• TEXT SHOWN
■ ■ ■ ■ ■ ■ ■

Armenian Diocese of Beroea (Armenian: Բերիոյ Հայոց Թեմ Berio Hayots Tem), is one of the oldest dioceses of the Armenian Apostolic Church outside the historic Armenian territories, covering the Syrian city of Aleppo and the governorates of Deir ez-Zor, Idlib, Latakia and Raqqa. It is known as Beroea, being named after one of the ancient names of Aleppo; when the city was renamed Beroea (Βέροια) in 301 BC by Seleucus Nicator until the Arab conquest of Syria and Aleppo in 637 AD. The seat of the bishop is the Forty Martyrs Cathedral of Aleppo. It is under the jurisdiction of the Holy See of Cilicia of the Armenian Church.

History[edit]

The presence of Armenians in northern Syria dates back to the 1st century BC. Under Tigranes the Great, Armenians invaded Syria and the city of Antioch was chosen as one of the four capitals of the short-lived Armenian Empire.

In the Middle Ages, Armenia was conquered by the Arab Islamic Caliphate during the first half of the 7th century. Thousands of Armenians were carried into slavery by the Arab invaders to serve in other regions of the Umayyad Caliphate including the Muslim-controlled Syria.[1]

Another wave of Armenian migrants arrived in Cilicia and northern Syria during the 2nd half of the 11th century, when Armenia was conquered by the Seljuq Turks. Most Armenians established themselves in Cilicia where they founded the Armenian Kingdom of Cilicia. Many other Armenians have preferred to settle in northern Syria. Armenian quarters were formed during the 11th century in Antioch, Aleppo, Ayntab, Marash, Kilis, etc.

The prelacy building in Aleppo

However, the Armenian population of Syria and its surrounding areas has greatly diminished after the invasion of the Mongols under Hulagu Khan in 1260.

Archbishop Shahan Sarkisian, the current prelate of the diocese

After the decline of the Armenian Kingdom of Cilicia during the 14th century, a new wave of Armenian migrants from the Cilician and other towns of northern Syria arrived in Aleppo. They have gradually developed their own schools and churches to become a well-organized community during the 15th century.

■ ■ ■ ■ ■ ■ ■

• SUPPLIED INFORMATION

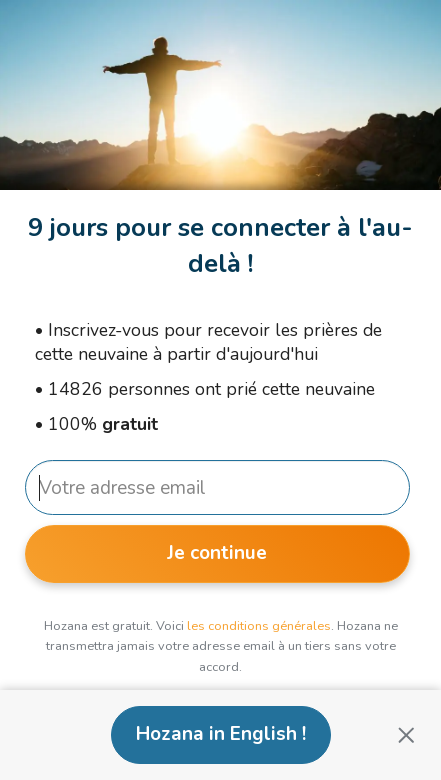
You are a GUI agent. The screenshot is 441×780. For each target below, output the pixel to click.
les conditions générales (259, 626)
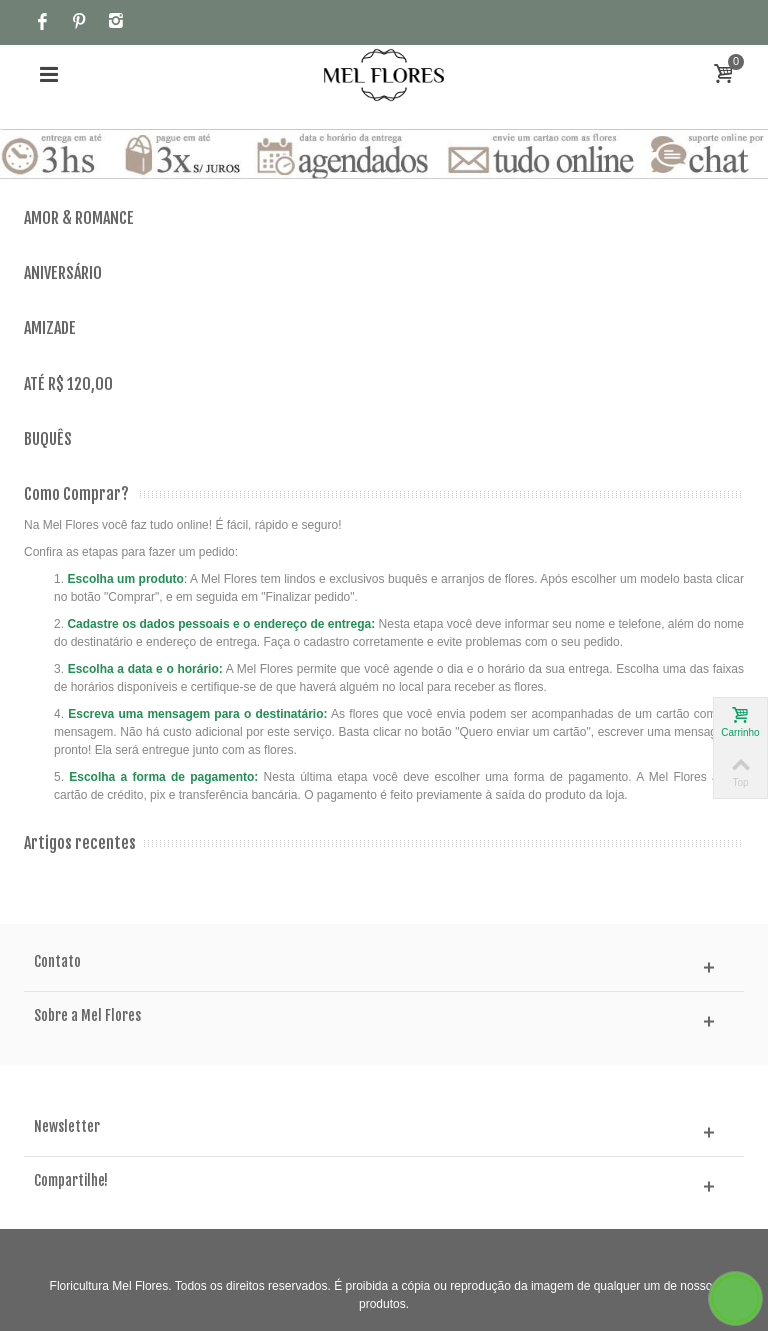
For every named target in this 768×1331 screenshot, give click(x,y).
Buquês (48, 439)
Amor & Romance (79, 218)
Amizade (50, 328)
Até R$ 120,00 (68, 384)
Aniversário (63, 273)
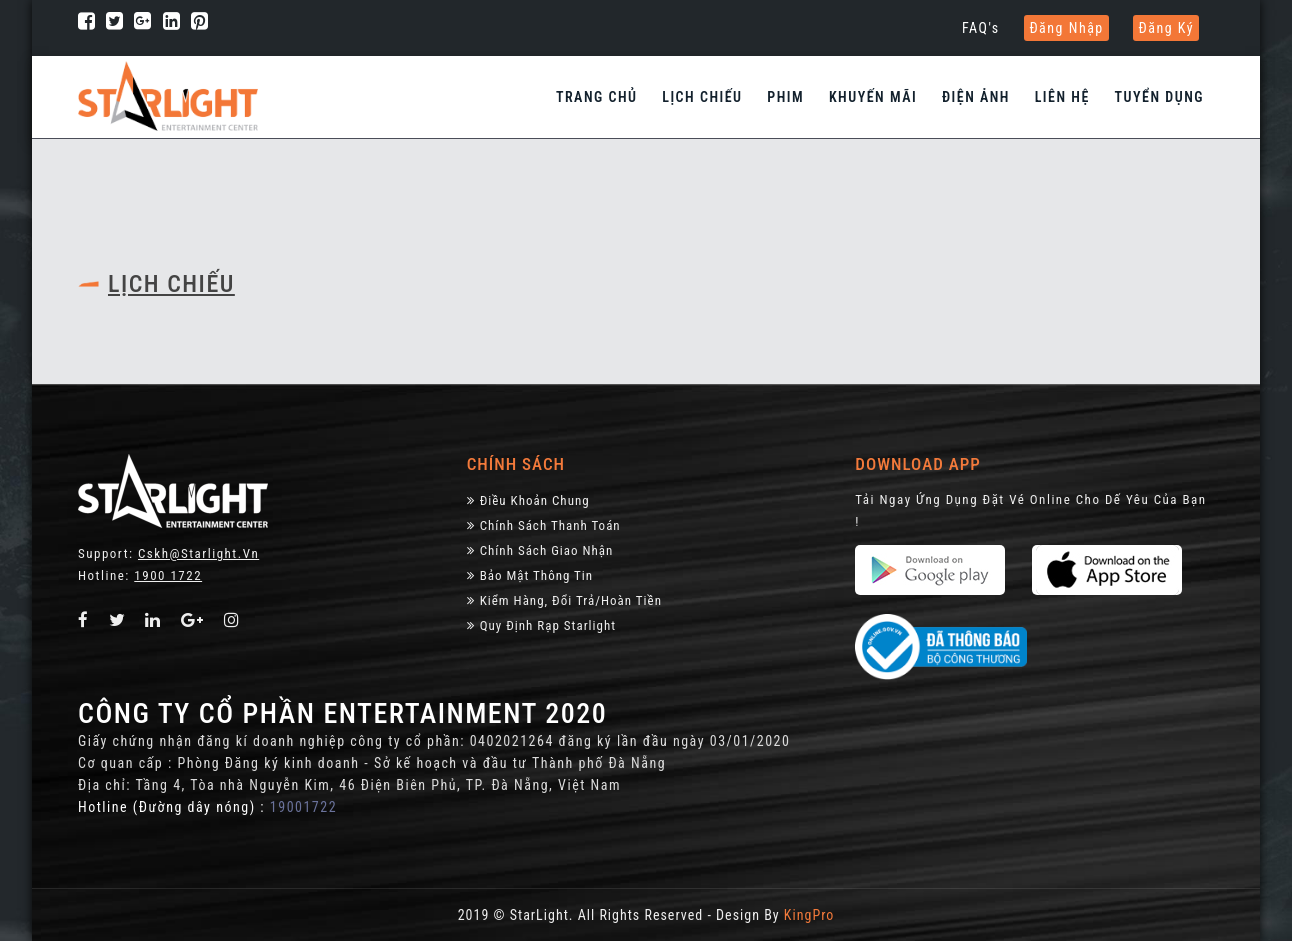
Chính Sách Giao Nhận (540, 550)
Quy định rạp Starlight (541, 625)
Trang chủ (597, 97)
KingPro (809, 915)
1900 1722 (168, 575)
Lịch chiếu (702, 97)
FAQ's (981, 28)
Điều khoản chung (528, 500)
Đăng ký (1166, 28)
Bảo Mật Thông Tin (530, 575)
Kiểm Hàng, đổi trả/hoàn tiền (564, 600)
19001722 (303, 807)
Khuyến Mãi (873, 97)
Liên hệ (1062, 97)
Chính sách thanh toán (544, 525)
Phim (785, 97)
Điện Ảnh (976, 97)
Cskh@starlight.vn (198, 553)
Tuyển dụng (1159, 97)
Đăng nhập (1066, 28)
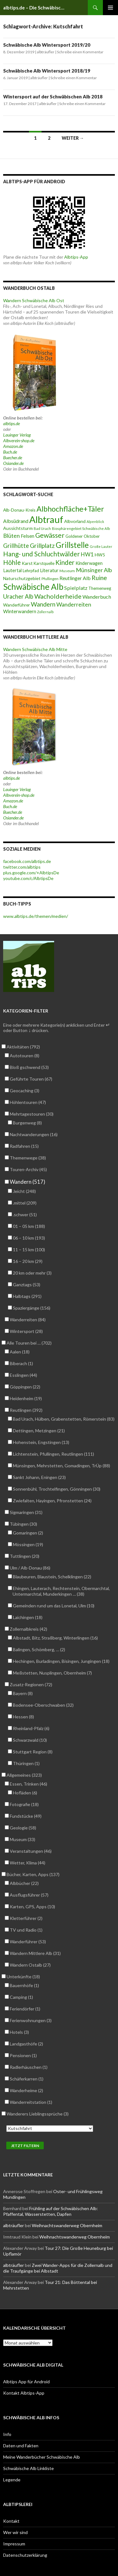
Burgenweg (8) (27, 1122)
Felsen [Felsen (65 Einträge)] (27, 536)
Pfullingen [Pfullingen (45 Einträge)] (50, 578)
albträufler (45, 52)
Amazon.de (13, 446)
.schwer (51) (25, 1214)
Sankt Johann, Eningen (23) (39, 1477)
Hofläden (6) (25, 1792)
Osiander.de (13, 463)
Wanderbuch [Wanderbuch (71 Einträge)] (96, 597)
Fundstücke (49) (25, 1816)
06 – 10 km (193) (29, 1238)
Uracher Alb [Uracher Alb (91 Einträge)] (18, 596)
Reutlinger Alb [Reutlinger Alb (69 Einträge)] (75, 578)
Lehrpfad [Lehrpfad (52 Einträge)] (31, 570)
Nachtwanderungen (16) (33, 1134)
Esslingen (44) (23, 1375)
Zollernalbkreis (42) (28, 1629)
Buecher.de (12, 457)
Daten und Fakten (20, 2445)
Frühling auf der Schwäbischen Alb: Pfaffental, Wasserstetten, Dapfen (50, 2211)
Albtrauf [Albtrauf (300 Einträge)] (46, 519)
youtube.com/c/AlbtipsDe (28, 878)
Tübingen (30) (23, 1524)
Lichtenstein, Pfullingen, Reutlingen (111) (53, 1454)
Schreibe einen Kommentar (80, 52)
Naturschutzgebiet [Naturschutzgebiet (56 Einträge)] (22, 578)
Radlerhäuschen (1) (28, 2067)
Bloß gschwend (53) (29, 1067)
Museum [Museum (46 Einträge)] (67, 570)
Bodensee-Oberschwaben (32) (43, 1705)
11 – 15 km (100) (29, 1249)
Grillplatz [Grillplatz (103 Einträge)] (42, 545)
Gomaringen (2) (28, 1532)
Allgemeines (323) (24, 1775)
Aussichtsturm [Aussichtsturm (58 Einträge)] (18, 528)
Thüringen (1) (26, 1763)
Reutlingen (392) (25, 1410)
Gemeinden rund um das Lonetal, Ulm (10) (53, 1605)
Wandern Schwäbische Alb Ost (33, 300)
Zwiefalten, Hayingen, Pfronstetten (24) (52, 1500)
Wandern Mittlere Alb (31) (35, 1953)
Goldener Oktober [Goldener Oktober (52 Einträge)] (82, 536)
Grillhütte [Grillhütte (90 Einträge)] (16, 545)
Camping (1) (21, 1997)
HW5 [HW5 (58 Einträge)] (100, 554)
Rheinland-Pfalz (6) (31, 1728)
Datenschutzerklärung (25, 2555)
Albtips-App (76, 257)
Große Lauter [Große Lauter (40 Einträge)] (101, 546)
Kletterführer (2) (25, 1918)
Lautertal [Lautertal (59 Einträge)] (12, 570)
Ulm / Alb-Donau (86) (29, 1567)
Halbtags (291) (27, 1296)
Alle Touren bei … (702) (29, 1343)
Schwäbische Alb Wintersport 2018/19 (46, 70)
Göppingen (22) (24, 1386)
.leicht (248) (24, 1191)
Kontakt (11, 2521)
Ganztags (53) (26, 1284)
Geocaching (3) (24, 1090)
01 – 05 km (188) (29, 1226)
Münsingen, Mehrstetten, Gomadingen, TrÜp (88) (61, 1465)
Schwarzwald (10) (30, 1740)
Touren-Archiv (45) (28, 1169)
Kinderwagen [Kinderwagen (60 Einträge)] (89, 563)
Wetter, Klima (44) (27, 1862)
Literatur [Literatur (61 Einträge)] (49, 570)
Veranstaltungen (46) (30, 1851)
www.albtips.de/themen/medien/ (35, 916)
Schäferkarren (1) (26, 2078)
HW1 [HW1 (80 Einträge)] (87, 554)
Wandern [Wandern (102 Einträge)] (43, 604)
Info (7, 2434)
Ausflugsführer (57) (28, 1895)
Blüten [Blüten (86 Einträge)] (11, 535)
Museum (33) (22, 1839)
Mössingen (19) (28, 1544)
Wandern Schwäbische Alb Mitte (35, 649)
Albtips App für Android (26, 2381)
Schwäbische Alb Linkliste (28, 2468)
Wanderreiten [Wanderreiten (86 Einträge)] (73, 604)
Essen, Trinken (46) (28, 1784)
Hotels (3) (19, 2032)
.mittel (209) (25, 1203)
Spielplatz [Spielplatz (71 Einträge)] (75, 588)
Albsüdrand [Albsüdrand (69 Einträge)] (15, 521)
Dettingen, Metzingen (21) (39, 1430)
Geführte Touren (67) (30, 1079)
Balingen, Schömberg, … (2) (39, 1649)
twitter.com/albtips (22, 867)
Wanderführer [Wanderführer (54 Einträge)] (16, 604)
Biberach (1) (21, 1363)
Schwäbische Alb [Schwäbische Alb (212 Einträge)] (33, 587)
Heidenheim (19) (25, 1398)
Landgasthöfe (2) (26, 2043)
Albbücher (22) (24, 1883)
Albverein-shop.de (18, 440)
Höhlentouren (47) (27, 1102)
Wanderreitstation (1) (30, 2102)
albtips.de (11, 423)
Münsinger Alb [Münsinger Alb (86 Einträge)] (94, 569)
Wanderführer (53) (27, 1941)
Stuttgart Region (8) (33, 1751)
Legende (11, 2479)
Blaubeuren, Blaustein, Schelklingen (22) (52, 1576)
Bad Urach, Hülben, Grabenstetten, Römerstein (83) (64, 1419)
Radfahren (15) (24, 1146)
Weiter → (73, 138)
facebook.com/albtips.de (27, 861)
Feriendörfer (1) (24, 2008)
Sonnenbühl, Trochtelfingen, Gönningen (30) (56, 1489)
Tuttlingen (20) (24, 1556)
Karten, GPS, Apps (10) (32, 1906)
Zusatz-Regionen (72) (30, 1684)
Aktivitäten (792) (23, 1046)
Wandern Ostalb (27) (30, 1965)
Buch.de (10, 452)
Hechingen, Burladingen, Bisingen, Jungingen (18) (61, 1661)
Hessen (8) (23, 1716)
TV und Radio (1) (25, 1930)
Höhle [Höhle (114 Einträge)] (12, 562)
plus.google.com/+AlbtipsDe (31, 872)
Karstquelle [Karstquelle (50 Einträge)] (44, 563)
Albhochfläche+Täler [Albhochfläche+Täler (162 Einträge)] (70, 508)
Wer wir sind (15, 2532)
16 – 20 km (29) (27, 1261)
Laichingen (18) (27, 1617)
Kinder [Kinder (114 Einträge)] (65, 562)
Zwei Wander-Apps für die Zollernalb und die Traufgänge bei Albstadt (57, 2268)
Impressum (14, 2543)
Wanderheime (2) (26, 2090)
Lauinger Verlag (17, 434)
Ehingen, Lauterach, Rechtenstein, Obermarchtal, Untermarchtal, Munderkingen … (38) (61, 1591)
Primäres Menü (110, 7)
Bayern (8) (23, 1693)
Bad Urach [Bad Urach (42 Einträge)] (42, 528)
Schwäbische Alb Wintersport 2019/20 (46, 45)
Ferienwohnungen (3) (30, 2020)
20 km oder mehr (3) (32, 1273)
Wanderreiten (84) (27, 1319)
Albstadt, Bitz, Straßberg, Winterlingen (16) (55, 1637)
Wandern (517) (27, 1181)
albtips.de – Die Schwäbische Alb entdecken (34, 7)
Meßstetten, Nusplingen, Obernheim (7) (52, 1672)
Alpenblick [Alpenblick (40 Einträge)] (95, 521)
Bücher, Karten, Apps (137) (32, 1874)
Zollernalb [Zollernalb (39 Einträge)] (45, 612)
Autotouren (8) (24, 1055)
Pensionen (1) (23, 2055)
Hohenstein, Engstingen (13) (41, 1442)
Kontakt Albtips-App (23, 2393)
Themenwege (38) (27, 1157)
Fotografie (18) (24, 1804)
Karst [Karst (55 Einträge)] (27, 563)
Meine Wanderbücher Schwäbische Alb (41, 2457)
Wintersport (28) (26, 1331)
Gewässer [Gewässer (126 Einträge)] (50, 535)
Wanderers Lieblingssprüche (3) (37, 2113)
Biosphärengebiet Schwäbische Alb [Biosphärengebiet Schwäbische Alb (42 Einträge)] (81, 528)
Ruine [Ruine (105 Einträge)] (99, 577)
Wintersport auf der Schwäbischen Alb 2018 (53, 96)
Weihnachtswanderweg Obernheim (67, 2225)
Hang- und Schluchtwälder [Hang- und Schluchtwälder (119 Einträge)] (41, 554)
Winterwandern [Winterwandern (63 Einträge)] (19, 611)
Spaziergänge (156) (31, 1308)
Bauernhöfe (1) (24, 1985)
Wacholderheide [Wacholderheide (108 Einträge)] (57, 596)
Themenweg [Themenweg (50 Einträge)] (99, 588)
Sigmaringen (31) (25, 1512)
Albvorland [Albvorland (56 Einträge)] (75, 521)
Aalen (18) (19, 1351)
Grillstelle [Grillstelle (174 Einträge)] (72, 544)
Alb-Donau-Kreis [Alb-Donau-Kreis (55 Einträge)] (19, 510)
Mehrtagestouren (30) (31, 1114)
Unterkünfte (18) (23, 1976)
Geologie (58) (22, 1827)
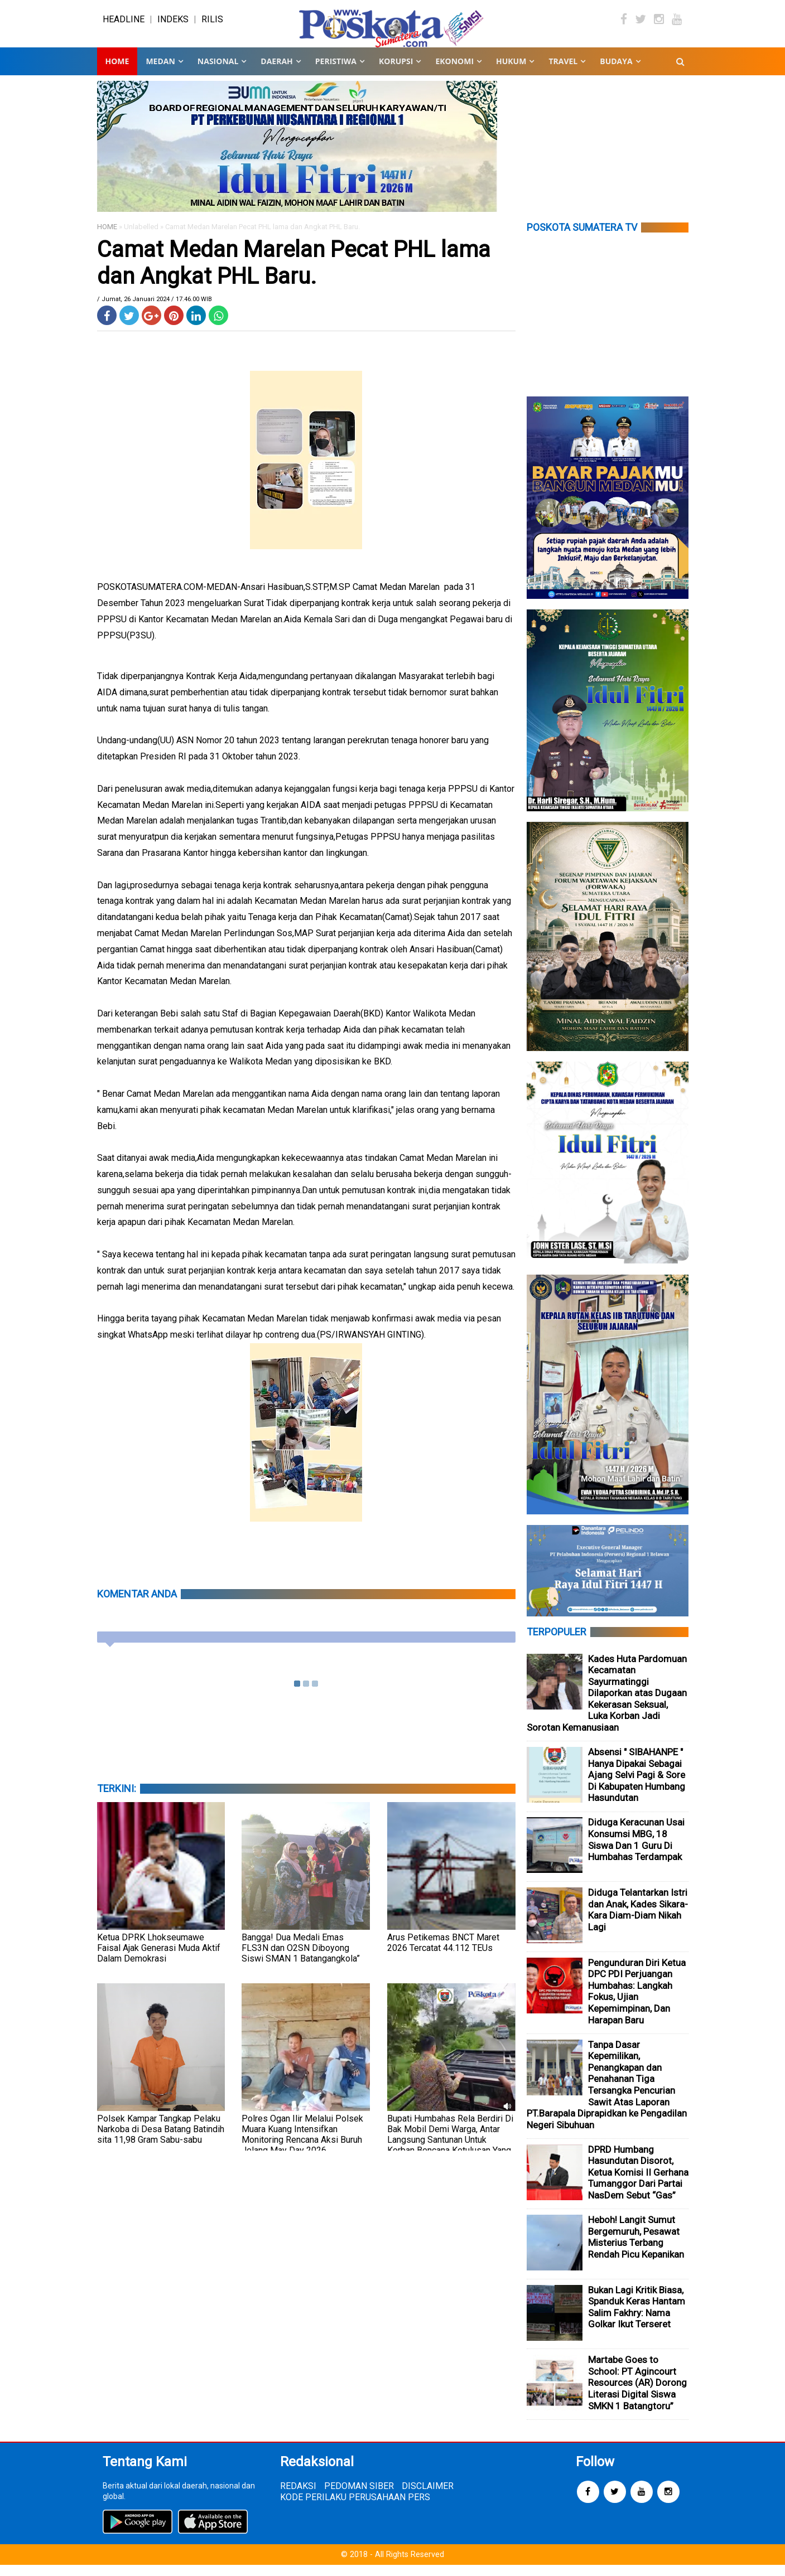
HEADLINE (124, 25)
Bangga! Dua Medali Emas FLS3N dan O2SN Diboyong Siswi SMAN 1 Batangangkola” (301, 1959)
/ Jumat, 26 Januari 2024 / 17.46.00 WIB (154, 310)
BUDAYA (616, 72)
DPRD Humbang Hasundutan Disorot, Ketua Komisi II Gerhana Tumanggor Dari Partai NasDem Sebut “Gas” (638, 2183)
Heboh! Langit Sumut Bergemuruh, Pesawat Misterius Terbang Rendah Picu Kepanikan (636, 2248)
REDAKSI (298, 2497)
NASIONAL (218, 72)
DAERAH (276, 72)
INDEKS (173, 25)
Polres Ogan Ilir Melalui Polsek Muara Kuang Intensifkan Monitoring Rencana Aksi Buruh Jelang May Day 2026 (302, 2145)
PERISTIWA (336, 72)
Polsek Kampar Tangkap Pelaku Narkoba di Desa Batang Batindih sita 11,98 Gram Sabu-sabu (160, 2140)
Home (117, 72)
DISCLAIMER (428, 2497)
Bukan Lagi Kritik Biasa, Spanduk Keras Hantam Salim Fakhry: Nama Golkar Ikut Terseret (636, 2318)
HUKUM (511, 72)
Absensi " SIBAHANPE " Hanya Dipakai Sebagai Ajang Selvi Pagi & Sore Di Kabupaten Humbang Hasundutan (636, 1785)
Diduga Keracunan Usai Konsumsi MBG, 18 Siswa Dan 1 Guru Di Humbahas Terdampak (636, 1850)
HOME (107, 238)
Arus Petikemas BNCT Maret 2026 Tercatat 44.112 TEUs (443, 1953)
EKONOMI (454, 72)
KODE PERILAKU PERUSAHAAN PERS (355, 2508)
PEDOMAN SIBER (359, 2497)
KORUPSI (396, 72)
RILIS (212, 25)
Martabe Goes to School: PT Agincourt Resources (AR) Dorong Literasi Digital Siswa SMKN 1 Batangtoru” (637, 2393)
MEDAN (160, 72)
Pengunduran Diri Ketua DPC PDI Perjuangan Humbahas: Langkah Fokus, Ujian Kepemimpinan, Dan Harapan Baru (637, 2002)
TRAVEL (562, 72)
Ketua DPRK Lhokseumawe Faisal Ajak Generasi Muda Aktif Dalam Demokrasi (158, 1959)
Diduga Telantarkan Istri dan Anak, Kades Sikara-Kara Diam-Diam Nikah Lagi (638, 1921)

■ ■ ■ ■ ■ ■ ■

• GIVEN EXERCISE 1
List the governorates that the text on the Armenian Diocese of Beroea says the diocese covers.
• GIVEN EXERCISE 2
Extend the text on the Armenian Diocese of Beroea, picking up after its final sentence about the Aleppo community in the 15th century.

• TASK RESPONSE 1
Deir ez-Zor, Idlib, Latakia, Raqqa

• TASK RESPONSE 2
The Armenian Diocese of Beroea was founded in 1432 in Aleppo by the Great House of Cilicia. Hovakim of Beroea became the first bishop of Aleppo, serving as primate of the diocese between 1432 and 1442.[2]

The estimated population of the diocese all over Syria was around 70,000 Armenians before the breakout of the Syrian Civil War.[3]

Active churches[edit]

Here is the list of churches in Syria functioning under the jurisdiction of the Diocese of Beroea, along with their location and year of consecration:[4]

Chapels[edit]

References[edit]

  1. ^ Kurkjian, Vahan M.A History of Armenia hosted by The University of Chicago. New York: Armenian General Benevolent Union of America, 1958 pp. 173-185[unreliable source?]
  2. ^ The Diocese of Aleppo
  3. ^ "Diocese of Aleppo, History". Diocese of Aleppo.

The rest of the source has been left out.